British Columbia will not be allowed to stand in the way of the completion of the Trans Mountain pipeline expansion, a project that Ottawa believes is in the national interest, the federal natural resources minister said Thursday in Calgary.

At an event to announce Ottawa's new streamlined approval process for major natural resources projects, Jim Carr said B.C. is free to engage in consultations as it sees fit.

But it can't change the fact that Kinder Morgan's project — which would nearly triple capacity of the current pipeline system to 890,000 barrels a day — has the federal stamp of approval, he said in Calgary.

The B.C. government said last week it is considering restricting any increase in diluted bitumen shipments from Alberta to B.C. until it conducts more spill response studies.

"We've done our consulting. We consulted with literally tens of thousands of Canadians," Carr said.

"On the question of jurisdiction, no province can impinge on the national interest. That is the role of the Government of Canada."

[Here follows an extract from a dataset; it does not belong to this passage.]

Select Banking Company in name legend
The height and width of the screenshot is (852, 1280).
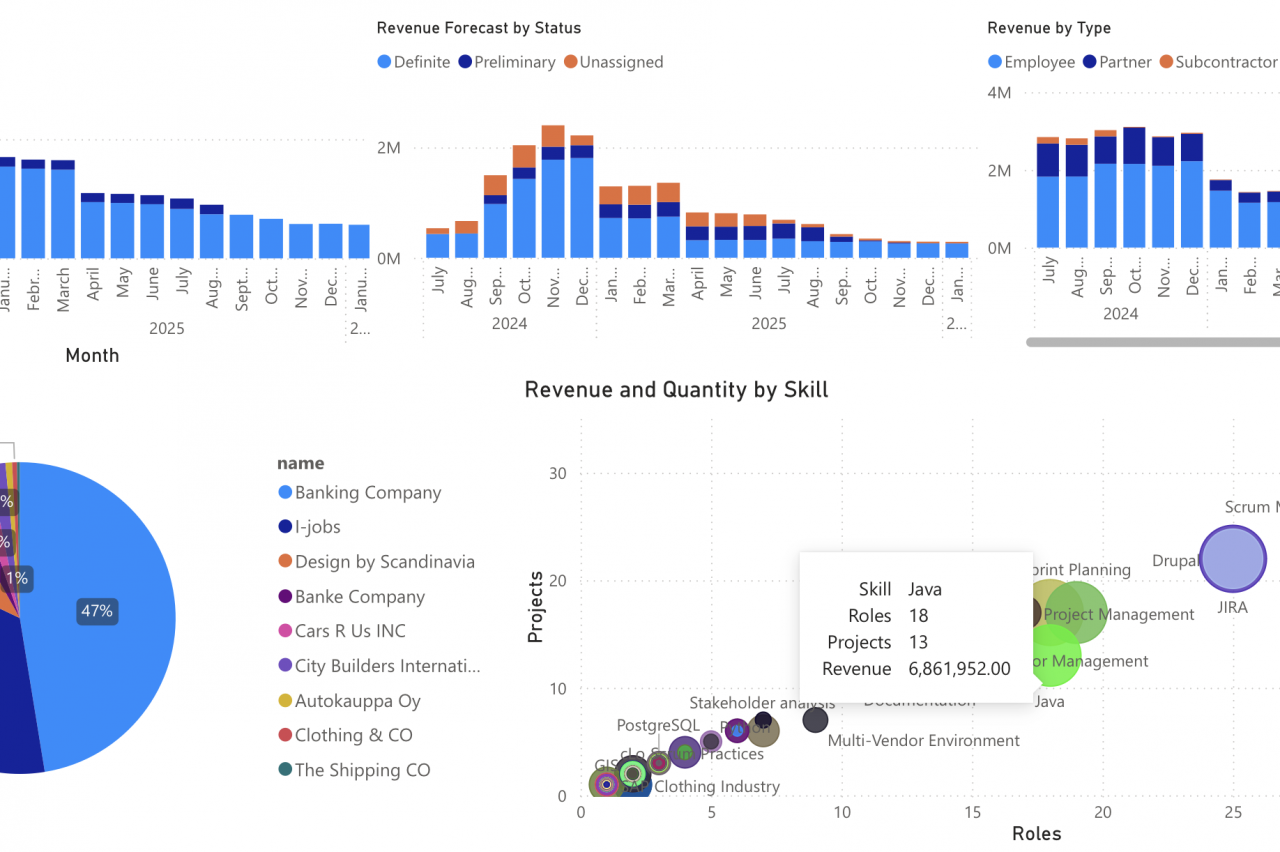pos(367,493)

Alberta Premier Rachel Notley denounced B.C.'s proposed new restrictions as unconstitutional.

Alberta quickly retaliated by suspending talks to buy B.C. electricity and then escalated the fight, announcing this week that the Alberta Gaming and Liquor Commission will halt the importation of wine from B.C. producers.

The $7.4-billion pipeline expansion project was approved by the federal government in 2016.

Tim McMillan, president of the Canadian Association of Petroleum Producers (CAPP), said Carr and the federal government are sending the right message.

"The more they can repeat that on a daily, weekly basis to give Canadians confidence, investors confidence, that Canada is a place where the rule of law matters, is good," he said.

Both Notley and Kinder Morgan Canada Ltd. CEO Ian Anderson have called on the federal government to ensure the project gets built.

Carr said Ottawa has already intervened on delays through the National Energy Board, which exempted Kinder Morgan from some delayed permits in Burnaby, B.C., and approved a dispute resolution process for future permitting issues.

He said the federal government continues to talk with the provinces, including meetings Thursday between officials from Ottawa and deputy ministers in B.C., but that no specific intervention is yet necessary from B.C.'s proposed consultations.

"They haven't done anything yet. They're consulting."